What I love about I Love Mondays and what comes across in Michelle’s interview below, is her friendly, sisterly tone as she shares parenting wisdom, insights, strategies, and useful tips for moms trying to balance parenting and working.
Even though my children are now in their 20s, I still struggle at times with maintaining that happy equilibrium of work and family time when they come home to visit. This book was a wonderful reminder that a less-stressed mom is a better, happier mom, which, of course, is the most beneficial for our children.
I had the pleasure of meeting Michelle, an author and documentary filmmaker, earlier this year and she is as delightful as you would imagine. Please read Michelle’s interview below as she shares some fabulous insights into parenting and, as a bonus, some of her writing tips.
*Your first chapter talks about “The Sorry Loop,” women apologizing too much because we want to make everyone happy. I find myself apologizing all the time! Is this still a struggle for you?
Like a lot of working moms, I apologized quite a bit for things that weren’t really my fault; it was just the easy thing to do. Have to go 30 minutes early from work to pick up your sick kid from school? Apologize. Your kid is crying because you have to leave for your work trip? Apologize. You had no time to cook dinner this week? Apologize. It becomes a default. But there is a cost to saying you’re sorry when you did nothing wrong. If we do it enough, it can start to damage our feelings of self-worth and make our apologies meaningless. I’ve made a concerted effort in last couple of years to stop saying “I’m sorry” if the situation doesn’t warrant it. Instead I might say something like, or “I’m going to leave early to get my sick child, and I’ll take my work home with me to finish tonight” or “I see you’re upset I’m leaving. I’ll miss you too.” My apologies mean more now because I use them only when I feel I’ve done something wrong.
*You discuss the “blurred boundaries” when working at home. I struggle with this as my “office” is in our cozy TV/library room, and currently the only room downstairs with internet.
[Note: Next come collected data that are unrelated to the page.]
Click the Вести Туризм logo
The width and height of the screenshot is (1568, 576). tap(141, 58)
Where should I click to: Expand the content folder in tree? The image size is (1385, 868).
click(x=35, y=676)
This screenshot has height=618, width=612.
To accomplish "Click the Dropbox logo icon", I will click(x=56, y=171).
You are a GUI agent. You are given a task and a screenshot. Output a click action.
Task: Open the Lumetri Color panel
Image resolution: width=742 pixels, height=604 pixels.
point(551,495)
As much as I like to be near everyone, I can’t seem to get work done with the noise and activity when my kids come home for the summer or holiday breaks. How do you handle this?
I talk in my book about how my 8-year-old daughter would waltz into my home office while I was working to show me her new sock puppet or share a knock-knock joke she learned at school. I felt guilty kicking her out of my office, but I also had to meet my deadlines. It was hard for me to re-focus after she’d skip back out of the office. I’d sit there thinking, “What am I doing again?”
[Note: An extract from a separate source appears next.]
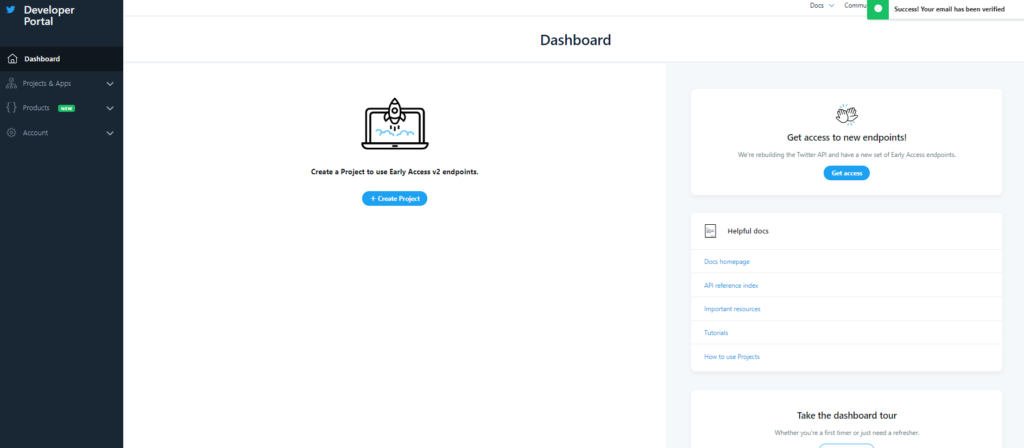Open the Docs homepage link
The width and height of the screenshot is (1024, 448).
pos(727,262)
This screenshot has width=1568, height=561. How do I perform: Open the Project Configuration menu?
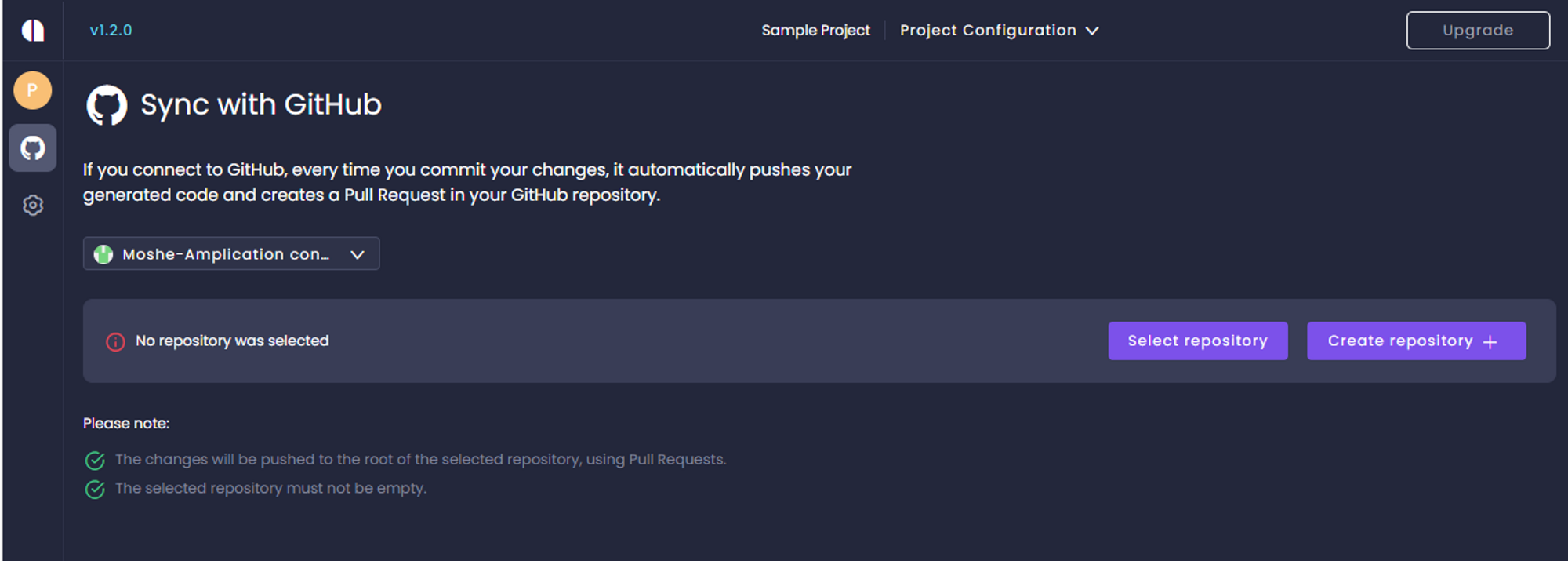click(988, 31)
So I began instilling boundaries. For one thing, it’s important to have space of your own with a door that closes. Tell your child when exactly during the day you’ll be working, and that he/she should only knock on the door during work time if there is an “emergency” (like there is bleeding or a fire or there was a disturbing incident at school–not missing gloves or hard-to-open jars). Also be clear when each day you’re totally available to your kid—what hours you’ll tune in by shutting off your computer, silencing the phones, etc. That is the time when you’re there for homework, sharing stories, watching magic tricks, and whatever else. I know that with my daughter, once she saw that I meant it—that her time was truly all hers—she didn’t feel the need to interrupt work time. Plus I was better able to focus on work and parenting.
*The holidays are here, and if I remember correctly, there are numerous kid parties, school sing-a-longs, etc…not to mention mom’s work related events. How do you juggle them all without losing your mind and succumbing to mommy guilt?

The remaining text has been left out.